By establishing a unified and well-distributed concept space, CL-VAE facilitates more efficient and accurate predictions by the autoregressive model, ultimately improving the overall performance of the recommendation system.

6.3. Ablation Studies / Parameter Analysis

The paper includes ablation studies to evaluate the contribution of individual components of CL-VAE to RecBase's performance and generalization.

The following are the results from Table 4 of the original paper:

Yelp Steam H&M HotelRec Overall
RecBasebase 0.5320 0.7450 0.5870 0.4874 0.5879
w/o format. 0.5204 0.7187 0.5668 0.4966 0.5756
w/o init. 0.4912 0.5924 0.5319 0.4909 0.5266
w/o cur. 0.5073 0.6815 0.5412 0.4815 0.5529

Table 4: Modular ablation study. format., init. and cur. represent formatted text description, reinitialization and curriculum learning in CL-VAE respectively.

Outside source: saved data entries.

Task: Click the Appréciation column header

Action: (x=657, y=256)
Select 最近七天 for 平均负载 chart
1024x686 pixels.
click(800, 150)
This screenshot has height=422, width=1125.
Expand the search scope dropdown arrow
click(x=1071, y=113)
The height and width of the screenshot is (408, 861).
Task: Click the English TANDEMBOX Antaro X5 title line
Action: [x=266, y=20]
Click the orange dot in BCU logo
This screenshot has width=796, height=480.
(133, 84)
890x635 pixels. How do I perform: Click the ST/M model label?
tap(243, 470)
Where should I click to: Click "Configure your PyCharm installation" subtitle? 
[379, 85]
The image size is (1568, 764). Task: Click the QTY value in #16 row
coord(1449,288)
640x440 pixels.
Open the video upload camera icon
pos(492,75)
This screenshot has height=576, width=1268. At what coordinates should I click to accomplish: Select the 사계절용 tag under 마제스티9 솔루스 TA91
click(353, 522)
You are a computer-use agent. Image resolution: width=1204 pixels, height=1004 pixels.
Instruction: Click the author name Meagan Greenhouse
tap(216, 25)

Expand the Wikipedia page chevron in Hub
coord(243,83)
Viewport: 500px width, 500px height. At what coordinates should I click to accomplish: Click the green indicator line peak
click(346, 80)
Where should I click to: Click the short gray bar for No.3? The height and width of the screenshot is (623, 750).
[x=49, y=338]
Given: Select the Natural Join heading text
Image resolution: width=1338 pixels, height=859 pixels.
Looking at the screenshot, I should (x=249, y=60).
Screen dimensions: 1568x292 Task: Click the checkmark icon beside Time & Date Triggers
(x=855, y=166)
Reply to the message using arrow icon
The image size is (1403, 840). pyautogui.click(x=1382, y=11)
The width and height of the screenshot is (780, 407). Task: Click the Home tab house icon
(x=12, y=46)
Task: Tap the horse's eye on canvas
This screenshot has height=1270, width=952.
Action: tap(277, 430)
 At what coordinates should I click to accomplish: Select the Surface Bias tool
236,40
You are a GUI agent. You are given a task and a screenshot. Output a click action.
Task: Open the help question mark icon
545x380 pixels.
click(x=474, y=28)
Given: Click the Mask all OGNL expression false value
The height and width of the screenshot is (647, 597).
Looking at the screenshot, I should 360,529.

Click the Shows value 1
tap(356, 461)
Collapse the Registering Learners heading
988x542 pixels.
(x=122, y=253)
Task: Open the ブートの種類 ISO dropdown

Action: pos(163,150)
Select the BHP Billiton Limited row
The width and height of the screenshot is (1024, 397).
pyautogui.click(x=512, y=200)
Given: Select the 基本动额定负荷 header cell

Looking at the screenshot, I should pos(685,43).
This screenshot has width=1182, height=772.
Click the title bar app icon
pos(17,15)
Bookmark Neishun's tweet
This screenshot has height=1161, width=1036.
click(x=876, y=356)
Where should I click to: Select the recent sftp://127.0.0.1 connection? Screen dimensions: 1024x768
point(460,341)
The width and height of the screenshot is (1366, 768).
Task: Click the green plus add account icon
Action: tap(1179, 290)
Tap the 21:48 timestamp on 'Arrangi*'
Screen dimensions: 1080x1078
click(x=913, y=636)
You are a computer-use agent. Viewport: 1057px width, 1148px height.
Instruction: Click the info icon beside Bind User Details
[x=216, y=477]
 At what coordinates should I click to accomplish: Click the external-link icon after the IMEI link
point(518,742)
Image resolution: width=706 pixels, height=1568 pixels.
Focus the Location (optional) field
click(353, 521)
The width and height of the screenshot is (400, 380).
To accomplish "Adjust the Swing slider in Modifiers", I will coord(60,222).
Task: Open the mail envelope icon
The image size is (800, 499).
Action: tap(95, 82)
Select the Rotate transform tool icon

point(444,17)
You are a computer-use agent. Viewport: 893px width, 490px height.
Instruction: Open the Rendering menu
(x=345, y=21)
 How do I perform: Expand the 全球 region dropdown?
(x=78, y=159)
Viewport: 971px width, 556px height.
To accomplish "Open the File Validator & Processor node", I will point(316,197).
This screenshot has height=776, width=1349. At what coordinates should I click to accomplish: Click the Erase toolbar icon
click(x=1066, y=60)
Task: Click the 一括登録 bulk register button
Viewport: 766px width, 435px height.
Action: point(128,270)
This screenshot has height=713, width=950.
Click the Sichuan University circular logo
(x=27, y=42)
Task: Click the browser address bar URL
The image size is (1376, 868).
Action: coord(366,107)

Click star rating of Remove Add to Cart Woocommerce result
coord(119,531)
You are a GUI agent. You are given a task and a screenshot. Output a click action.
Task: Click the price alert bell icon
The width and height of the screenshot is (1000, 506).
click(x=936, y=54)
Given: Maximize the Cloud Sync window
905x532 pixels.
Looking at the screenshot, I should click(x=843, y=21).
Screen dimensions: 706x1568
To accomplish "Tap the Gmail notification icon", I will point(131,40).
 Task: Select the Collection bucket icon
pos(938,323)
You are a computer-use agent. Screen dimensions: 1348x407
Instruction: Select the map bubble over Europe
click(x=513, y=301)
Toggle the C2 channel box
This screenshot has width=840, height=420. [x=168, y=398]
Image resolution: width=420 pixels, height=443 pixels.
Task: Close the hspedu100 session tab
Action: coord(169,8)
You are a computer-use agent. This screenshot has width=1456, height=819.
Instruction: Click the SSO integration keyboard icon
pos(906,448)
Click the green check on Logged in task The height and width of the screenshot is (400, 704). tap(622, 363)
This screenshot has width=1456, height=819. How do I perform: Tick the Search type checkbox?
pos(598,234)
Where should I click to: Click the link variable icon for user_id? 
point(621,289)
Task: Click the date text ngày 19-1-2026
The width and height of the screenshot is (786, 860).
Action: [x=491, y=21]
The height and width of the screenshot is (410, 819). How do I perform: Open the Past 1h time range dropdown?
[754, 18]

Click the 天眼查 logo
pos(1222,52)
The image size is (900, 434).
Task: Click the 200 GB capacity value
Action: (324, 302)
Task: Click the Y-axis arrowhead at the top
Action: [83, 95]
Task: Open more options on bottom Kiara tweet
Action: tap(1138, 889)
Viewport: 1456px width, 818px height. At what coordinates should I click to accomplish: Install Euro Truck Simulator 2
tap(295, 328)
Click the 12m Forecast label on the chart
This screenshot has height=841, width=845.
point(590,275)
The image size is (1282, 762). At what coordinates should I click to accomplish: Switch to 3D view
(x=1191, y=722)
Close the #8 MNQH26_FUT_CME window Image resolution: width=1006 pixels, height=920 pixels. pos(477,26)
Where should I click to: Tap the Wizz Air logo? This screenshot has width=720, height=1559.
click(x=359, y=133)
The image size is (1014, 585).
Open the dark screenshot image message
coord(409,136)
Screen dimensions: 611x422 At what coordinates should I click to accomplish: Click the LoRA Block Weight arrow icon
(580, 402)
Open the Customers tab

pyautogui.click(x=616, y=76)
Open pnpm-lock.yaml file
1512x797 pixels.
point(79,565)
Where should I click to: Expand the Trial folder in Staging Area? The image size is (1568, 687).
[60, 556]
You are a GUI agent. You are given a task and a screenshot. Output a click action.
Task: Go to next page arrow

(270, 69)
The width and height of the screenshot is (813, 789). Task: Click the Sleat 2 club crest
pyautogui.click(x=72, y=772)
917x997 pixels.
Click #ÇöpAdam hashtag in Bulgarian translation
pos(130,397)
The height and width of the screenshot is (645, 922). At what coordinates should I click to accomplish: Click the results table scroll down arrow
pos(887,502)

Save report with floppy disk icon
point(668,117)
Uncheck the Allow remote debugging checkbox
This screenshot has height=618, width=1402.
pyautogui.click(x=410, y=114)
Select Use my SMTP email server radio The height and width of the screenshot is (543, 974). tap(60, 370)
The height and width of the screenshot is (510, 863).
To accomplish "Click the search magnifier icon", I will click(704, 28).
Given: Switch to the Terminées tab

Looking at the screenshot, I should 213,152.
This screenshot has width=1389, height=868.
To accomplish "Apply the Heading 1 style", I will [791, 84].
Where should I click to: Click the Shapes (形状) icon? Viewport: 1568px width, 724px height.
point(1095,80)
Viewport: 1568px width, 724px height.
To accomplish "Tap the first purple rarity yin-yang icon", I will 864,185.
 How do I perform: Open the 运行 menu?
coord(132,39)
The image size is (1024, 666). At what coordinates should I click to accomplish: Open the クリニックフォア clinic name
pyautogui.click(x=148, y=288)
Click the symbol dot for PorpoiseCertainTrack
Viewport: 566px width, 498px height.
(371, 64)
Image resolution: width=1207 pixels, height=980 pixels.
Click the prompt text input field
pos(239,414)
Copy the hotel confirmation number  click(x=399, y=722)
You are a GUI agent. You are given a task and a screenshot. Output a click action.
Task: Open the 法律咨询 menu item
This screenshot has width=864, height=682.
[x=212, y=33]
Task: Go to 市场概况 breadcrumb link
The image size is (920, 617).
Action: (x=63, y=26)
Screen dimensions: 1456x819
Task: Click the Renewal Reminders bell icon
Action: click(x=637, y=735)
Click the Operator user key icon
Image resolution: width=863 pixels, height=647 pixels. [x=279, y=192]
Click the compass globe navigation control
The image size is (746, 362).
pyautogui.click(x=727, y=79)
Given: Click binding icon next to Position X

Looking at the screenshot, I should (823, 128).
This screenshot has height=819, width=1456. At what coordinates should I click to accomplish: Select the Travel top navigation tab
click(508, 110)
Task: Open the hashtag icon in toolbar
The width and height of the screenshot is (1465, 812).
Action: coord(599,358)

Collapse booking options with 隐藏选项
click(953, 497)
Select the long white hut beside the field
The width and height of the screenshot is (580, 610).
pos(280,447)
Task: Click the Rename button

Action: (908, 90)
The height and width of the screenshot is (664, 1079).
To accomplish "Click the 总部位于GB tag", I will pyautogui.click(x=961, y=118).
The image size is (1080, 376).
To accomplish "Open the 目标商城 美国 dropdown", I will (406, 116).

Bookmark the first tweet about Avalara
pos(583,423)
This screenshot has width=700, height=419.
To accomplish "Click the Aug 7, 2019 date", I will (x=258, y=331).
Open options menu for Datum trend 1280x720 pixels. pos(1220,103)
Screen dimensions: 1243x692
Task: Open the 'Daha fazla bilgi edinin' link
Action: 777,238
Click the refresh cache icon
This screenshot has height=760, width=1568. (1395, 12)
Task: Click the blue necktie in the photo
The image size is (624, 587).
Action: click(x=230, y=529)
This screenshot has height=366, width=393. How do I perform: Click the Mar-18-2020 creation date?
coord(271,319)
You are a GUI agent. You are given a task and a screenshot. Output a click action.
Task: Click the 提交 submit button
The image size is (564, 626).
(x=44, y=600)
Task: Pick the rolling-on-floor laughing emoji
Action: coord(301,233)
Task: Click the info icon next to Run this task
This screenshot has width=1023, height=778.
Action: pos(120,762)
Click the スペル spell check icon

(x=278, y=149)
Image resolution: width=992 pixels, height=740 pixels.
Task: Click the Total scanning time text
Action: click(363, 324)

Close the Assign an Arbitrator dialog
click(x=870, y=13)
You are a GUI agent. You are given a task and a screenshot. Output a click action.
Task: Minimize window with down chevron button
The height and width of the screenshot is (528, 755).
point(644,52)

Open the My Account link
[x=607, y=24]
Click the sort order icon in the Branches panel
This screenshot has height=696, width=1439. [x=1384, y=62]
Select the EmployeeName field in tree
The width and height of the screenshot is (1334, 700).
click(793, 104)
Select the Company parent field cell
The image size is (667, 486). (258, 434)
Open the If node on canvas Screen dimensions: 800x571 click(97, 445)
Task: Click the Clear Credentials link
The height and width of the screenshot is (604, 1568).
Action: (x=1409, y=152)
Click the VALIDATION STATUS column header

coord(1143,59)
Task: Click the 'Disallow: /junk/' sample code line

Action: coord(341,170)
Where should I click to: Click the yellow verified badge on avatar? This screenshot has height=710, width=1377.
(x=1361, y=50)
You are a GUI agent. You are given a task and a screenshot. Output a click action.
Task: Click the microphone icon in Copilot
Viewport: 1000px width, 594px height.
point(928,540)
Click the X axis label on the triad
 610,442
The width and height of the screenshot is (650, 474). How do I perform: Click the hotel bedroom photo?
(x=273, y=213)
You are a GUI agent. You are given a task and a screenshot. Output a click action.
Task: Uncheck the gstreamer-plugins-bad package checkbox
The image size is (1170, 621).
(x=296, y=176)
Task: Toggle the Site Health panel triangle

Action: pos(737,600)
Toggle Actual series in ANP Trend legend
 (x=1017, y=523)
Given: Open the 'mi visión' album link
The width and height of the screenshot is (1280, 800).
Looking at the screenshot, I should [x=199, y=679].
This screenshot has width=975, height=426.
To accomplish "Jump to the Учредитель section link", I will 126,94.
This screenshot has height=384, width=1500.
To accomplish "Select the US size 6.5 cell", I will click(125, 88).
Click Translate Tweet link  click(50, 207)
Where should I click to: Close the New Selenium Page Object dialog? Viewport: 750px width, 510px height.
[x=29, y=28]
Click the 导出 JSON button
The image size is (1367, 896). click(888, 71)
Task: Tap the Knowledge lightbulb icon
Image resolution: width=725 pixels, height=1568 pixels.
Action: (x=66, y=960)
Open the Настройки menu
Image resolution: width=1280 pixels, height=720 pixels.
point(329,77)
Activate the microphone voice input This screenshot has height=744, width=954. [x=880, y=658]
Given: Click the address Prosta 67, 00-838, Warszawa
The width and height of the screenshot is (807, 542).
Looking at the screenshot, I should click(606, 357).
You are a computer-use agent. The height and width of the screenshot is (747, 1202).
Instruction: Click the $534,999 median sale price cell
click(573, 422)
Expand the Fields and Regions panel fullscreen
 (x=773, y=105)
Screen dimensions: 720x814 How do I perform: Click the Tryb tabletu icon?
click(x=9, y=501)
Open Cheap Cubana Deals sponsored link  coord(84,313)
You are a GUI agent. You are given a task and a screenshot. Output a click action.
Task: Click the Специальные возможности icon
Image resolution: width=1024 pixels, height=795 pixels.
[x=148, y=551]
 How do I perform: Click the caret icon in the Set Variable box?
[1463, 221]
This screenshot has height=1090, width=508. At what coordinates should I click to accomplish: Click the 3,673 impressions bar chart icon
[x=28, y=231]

6.3.1. Ablation Analysis on Key Components (Table 4):

  • RecBasebase (Complete Model): Achieves the best Overall AUC of 0.5879, confirming the effectiveness of the complete CL-VAE method.
  • w/o format. (Without formatted text description): Removing structured text representations leads to a noticeable drop in performance (Overall AUC 0.5756). This indicates that structured text descriptions are vital for the model to capture relevant features and generalize well across domains.
  • w/o init. (Without reinitialization): The absence of the reinitialization step results in a significant decline in performance (Overall AUC 0.5266). This highlights the criticality of this mechanism in stabilizing learning, preventing codebook collapse, and ensuring sufficient learning of low-level features.
  • w/o cur. (Without curriculum learning): Excluding the curriculum learning module causes further performance degradation (Overall AUC 0.5529), particularly in more complex recommendation scenarios. This underscores the value of progressively training the model on increasingly difficult examples to enhance convergence stability and hierarchical representation learning.

6.3.2. Ablation Study on the Codebook (Figure 5a and 5b): The analysis on codebook size and number of levels provides insights into CL-VAE's configuration:

  • Codebook Size (Figure 5a): As codebook size increases, the collision rate between concept IDs generally decreases, indicating better optimization of representations and more distinct codes. However, beyond a certain point (e.g., 4096 in the figure), utilization rate decreases, leading to redundant vocabulary space. Thus, a size of 2048 for each layer was selected to balance distinctiveness and utilization.

  • Codebook Levels (Figure 5b): Increasing the number of levels exponentially expands the number of products representable by concept IDs. However, for spaces beyond four levels, the utilization of IDs becomes very low, and the performance gains plateau. Furthermore, more levels incur additional inference costs during decoding. Consequently, the model adopts a strategy of four levels to optimize the balance between performance and efficiency.

    These ablation studies confirm that each component of the CL-VAE (formatted text description, reinitialization, and curriculum learning) and the chosen codebook parameters (size and levels) are essential for RecBase's robust performance and generalization capabilities.

6.4. In-Domain Adaptation via Fine-Tuning

While the paper primarily focuses on zero-shot generalization, it also explores the model's adaptability through in-domain fine-tuning.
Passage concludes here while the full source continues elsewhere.